Gab3 mRNA and protein expression in described tissues and cell lines were detected by qRT-PCR assay (A and C) and Western blotting assay (B and D), respectively. SHP2 and p85 expressions were also tested (D). Gab3 association with p85 or SHP2 was tested by immunoprecipitation (IP) assay (E). (A and B) n = 7 means seven sets of tissues. (C) n = 5 means five replicate wells. The intensity of each band was normalized to the corresponding loading control or indicated protein. Data were presented as mean ± SD. * p <0.05 vs. “Normal” tissues/“Astrocytes”.

https://doi.org/10.1371/journal.pone.0173473.g001

Next, the immunoprecipitation (IP) assay was performed to examine the association between Gab3 and other proposed adaptor proteins. Results in Fig 1E showed that there was a strong association between Gab3 and p85 in both U251MG cells and primary human glioma cells. Gab3-p85 association was not observed in the primary astrocytes (Fig 1E). Interestingly, Gab3 didn’t form a complex with SHP2 in above glioma cells (Fig 1E). These results imply that Gab3 possibly serves as the upstream of p85-Akt signaling in glioma cells.

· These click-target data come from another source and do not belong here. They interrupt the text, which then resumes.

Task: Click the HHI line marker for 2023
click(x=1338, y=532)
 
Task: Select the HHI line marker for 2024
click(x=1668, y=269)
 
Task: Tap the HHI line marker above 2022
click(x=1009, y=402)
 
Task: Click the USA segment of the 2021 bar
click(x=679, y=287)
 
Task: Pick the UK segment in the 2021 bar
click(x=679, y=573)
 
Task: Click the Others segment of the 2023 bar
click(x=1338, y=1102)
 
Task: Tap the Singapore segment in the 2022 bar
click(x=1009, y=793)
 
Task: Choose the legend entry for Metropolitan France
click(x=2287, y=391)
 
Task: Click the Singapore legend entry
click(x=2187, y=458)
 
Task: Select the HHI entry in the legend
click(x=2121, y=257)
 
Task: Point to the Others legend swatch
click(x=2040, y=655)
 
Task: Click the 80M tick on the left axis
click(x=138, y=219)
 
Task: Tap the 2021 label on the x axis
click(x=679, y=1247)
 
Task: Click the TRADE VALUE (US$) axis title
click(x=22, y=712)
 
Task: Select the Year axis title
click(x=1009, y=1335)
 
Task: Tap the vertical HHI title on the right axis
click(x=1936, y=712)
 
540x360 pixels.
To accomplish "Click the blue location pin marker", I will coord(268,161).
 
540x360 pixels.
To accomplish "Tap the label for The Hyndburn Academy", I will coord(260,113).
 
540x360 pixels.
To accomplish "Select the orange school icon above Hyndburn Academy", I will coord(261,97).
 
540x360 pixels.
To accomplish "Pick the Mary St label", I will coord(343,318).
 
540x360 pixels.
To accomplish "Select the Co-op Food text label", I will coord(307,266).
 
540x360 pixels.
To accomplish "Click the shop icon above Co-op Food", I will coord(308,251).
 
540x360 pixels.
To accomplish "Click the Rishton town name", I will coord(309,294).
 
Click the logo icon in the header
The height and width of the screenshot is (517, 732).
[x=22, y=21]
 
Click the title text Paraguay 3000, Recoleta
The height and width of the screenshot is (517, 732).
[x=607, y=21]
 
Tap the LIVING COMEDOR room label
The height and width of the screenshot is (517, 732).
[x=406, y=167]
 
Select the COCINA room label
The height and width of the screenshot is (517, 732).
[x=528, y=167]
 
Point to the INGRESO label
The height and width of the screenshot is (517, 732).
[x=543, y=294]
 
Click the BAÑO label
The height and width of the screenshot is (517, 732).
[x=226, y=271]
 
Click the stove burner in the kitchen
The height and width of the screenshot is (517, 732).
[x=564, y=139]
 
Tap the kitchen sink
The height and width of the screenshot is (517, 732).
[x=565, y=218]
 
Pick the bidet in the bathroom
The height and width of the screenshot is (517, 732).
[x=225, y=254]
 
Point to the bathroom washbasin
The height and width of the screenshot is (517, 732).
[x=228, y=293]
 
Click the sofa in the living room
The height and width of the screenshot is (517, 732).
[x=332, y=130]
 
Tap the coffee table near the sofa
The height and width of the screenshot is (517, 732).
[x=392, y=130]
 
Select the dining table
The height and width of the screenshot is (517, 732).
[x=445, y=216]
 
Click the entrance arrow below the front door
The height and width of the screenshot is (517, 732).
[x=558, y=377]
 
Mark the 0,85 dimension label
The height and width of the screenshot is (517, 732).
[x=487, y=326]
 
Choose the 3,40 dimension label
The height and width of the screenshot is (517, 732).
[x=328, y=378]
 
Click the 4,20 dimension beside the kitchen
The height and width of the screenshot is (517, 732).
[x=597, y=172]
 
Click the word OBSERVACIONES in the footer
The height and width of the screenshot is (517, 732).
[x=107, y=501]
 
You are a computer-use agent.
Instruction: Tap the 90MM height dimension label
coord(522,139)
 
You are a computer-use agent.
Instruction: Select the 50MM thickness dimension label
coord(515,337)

Gab3 knockdown by shRNA inhibits U251MG glioma cell proliferation

In order to study the potential effect of Gab3 on human glioma cells in vitro, shRNA strategy was applied. As discussed, a set of three distinct Gab3 shRNAs (“shGab3-a/-b/-c”) with non-overlapping sequences were introduced to U251MG glioma cells. Puromycin was added afterwards to select stable cells. qRT-PCR assay results in Fig 2A demonstrated that each of the three applied Gab3 shRNAs dramatically downregulated Gab3 mRNA expression in U251MG cells. Gab1 mRNA expression was unchanged (Fig 2A). Western blotting assay results in Fig 2B confirmed Gab3 protein knockdownin above U251MG cells. Once again, Gab1 protein expression was not changed (Fig 2B). Remarkably, the proliferation of U251MG cells, tested by MTT assay (Fig 2C) and BrdU ELISA assay (Fig 2D), was inhibited significantly with Gab3 knockdown. The MTT OD and BrdU ELISA OD were both decreased in cells with Gab3 shRNAs, as compared to those of parental control (“Ctrl”) cells (Fig 2C and 2D). Meanwhile, the number of proliferative U251MG colonies was also decreased with Gab3 shRNA (Fig 2E). Intriguingly, U251MG cell death (tested by trypan blue staining assay) and apoptosis (tested by the Annexin V FACS assay) were not significantly altered after Gab3 knockdown (Fig 2F). There results suggest that Gab3 knockdown inhibits U251MG glioma cell proliferation. As expected, the scramble control shRNA (“sh-SCR”) didn’t affect Gab1/3 expression (Fig 2A and 2B) and U251MG cell proliferation(Fig 2C–2F).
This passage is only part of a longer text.